Several agents identical to or similar to those used for urinary incontinence e.g., Durasphere, silicone biomaterial, etc. have been studied for the treatment of fecal incontinence. To date, only one bulking agent has been approved by the FDA for treating fecal incontinence. This is a formulation of non-animal stabilized hyaluronic acid/dextranomer in stabilized hyaluronic acid (NASHA Dx) and is marketed by Q-Med as Solesta. A hyaluronic acid/dextranomer formulation (Deflux™) from the same company has been commercially available for a number of years for the treatment of vesicoureteral reflux in children.
Autologous fat and autologous ear chondrocytes have also been used as periurethral bulking agents; autologous substances do not require FDA approval. Polytetrafluoroethylene (Teflon®) has been investigated as an implant material but has not received FDA approval. A more recently explored alternative is cellular therapy with myoblasts, fibroblasts, or stem cells (muscle-derived or adipose-derived). In addition to their use as periurethral bulking agents, it is hoped that transplanted stem cells will undergo self-renewal and multipotent differentiation, which could result in regeneration of the sphincter and its neural connections.
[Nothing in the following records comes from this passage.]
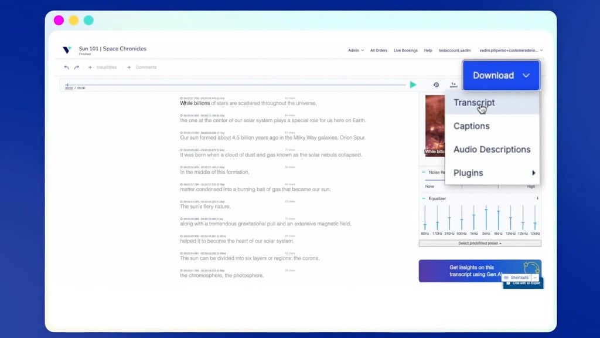Click Get insights using Gen AI
Viewport: 600px width, 338px height.
coord(471,271)
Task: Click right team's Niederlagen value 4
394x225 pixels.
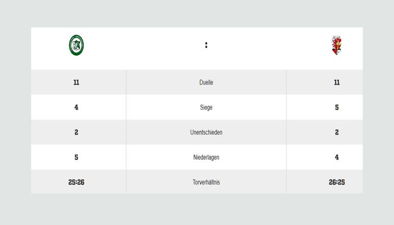Action: pyautogui.click(x=337, y=157)
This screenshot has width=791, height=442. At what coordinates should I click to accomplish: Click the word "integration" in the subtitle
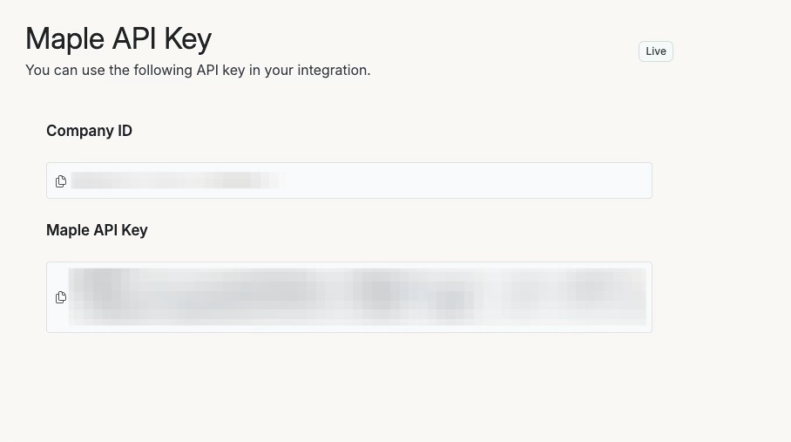pyautogui.click(x=332, y=70)
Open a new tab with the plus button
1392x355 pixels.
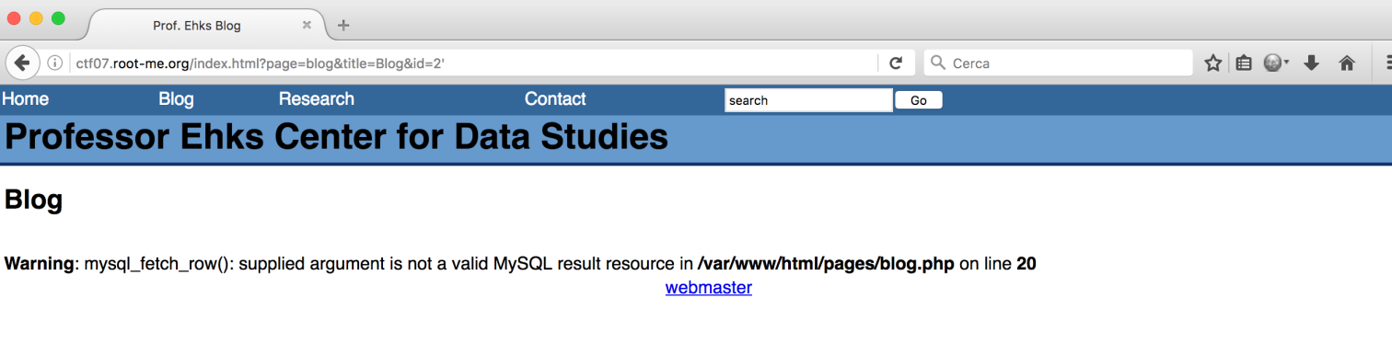click(343, 25)
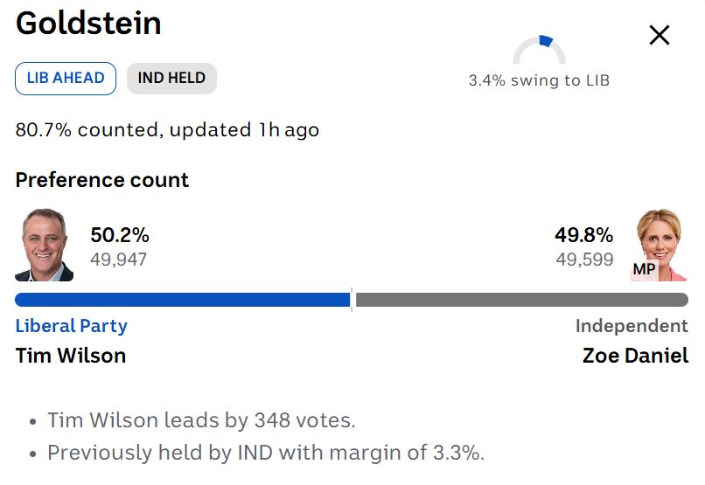The height and width of the screenshot is (485, 705).
Task: Click Tim Wilson's candidate photo
Action: tap(45, 245)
Several periurethral bulking agents have been approved by the U.S. Food and Drug Administration (FDA) through the premarket approval process for the treatment of stress urinary incontinence due to intrinsic sphincter deficiency; other than Contigen, approval is only for use in adult women. Products include:
- In 1993, Contigen (Allergan, Inc.), a cross-linked collagen, was approved. A supplemental approval in 2009 limited the device’s indication to treatment of urinary incontinence due to intrinsic sphincter deficiency in patients (men or women) who have shown no improvement in incontinence for at least 12 months.
- In 1999, Durasphere (Advanced UroScience), pyrolytic carbon-coated zirconium oxide spheres, was approved.
- In 2004, Uryx (CR Bard), vinyl alcohol copolymer implants, was approved. In 2005, approval was given to market the device under the trade name Tegress. In 2007, Tegress was voluntarily removed from the market due to safety concerns.
- In 2005, Coaptite (BioForm Medical, Inc.), spherical particles of calcium hydroxylapatite, suspended in a gel carrier, was approved for soft tissue augmentation in the treatment of stress urinary incontinence due to intrinsic sphincter deficiency in adult females.
- In 2006, Macroplastique (Uroplasty), polydimethylsiloxane, was approved.
- One bulking agent was approved by the FDA through the premarket approval process for treating fecal incontinence. In 2011, non-animal stabilized hyaluronic acid/dextranomer in stabilized hyaluronic acid (NASHA Dx) marketed as Solesta® (Q-Med) is indicated for the treatment of fecal incontinence in patients 18 years and older who have failed conservative therapy.